Eco Wave’s subsidiary, Suzhou Eco Wave Technology, will operate in the city of Changshu, in the jurisdiction of Suzhou, in the Jiangsu province. Construction of the 100-kilowatt, grid-connected power plant on Zoushan Island in the eastern Zhejiang province is expected to be complete by the end of 2015, the company said.

Establishment of the subsidiary is the result of an initial $800,000 investment, with 80 percent of the money coming from a Chinese governmental fund and 20% by Eco Wave Power. This investment was announced at an initial signing ceremony in Beijing in May 2013, in the presence of Prime Minister Benjamin Netanyahu.

In addition to the first pilot power plant on Zoushan Island, Suzhou Eco Wave Technology is in advanced negotiations regarding an additional 50 MW in the Zhejiang province, according to Eco Wave.

Operating on- and near-shore, Eco Wave’s technology employs “floaters” called “The Wave Clapper” and “Power Wing” that are able to survive during hostile storm environments, the company said.

The floaters, or buoys, “rise and fall with the up-and-down wave motion, lifting force, change of water level, hydraulic air lock and incident flux of waves,” the firm said. An automated control system is able to supervise the rise and submersion process of the floaters in case of stormy conditions.

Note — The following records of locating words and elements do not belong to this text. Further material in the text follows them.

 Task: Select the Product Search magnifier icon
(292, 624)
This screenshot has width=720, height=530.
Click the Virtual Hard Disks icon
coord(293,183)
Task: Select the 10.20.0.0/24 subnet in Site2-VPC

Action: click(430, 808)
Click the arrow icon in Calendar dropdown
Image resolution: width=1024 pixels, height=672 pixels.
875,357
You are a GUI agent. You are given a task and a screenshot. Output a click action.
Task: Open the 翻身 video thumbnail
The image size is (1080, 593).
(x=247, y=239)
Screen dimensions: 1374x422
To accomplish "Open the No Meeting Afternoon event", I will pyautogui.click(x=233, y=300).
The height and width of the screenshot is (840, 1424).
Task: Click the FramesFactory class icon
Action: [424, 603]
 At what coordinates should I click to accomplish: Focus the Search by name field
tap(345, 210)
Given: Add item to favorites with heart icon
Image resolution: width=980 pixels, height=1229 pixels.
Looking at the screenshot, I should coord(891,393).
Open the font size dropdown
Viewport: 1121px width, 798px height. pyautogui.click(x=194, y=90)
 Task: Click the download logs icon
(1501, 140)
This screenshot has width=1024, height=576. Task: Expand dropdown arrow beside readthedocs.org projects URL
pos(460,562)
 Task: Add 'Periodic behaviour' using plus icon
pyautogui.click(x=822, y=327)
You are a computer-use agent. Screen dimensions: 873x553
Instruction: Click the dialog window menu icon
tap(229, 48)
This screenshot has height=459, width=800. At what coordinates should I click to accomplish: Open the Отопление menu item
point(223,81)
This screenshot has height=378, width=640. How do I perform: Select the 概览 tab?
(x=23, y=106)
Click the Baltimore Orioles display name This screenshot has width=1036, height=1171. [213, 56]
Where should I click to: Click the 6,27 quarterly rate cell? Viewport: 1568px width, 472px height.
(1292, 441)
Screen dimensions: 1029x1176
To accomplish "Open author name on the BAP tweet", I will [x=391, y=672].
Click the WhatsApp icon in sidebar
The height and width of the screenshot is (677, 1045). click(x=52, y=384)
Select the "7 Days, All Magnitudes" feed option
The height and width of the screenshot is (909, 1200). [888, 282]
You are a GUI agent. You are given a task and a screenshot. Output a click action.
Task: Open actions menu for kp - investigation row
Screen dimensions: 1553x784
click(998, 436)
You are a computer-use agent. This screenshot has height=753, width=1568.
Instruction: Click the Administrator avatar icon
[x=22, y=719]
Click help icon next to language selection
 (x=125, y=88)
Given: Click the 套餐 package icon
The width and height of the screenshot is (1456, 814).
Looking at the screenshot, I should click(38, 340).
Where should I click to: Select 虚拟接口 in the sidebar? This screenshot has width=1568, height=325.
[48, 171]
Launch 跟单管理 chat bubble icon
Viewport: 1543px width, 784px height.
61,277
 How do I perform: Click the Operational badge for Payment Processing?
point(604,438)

Eco Wave currently has a pipeline of a about 99 MW worth of projects, including the 50 MW in China, the company said. The company’s 10-kilowatt pilot plant initially installed in the Crimean peninsula now sits in Israel’s Jaffa Port.

Meanwhile, construction is about to start on a power plant in Gibraltar, following the signing of a power-purchase agreement with the territory’s government last June. This agreement allowed for an initial 500-KW facility on the island’s east side, with the option to expand to 5 MW if the project is successful.

Regarding China, however, Eco Wave’s leaders stressed that the country is particularly suitable to harnessing wave energy due to its 18,000 kilometers worth of coastline and approximately 6,500 islands.

“We believe that China is being very innovative by replacing some of its coal and other polluting methods with renewables such as solar, wind and now wave energy,” Eco Wave founder and CEO David Leb and cofounder Inna Braverman said in a joint statement. “Suzhou Eco Wave Technology is happy to be part of China’s renewable energy mix, and we are hoping that other countries will follow.’ Eco Wave joins a second Israeli firm that has also established wavebased power plants in China, Blackbird International Corporation’s Wave Electricity Renewable Power Ocean (WERPO), formerly known as SDE Sea Wave Power Plants.

WERPO has two power facilities in China and 11 joint ventures with local partners in nine different countries. In October, the company received approval from the Kenyan Energy Ministry to construct a 100-MW facility off the Kenyan coast. On Wednesday, WERPO announced that it was in the process of arranging a visit to Grenada to begin negotiations on building a sea-wave energy system there.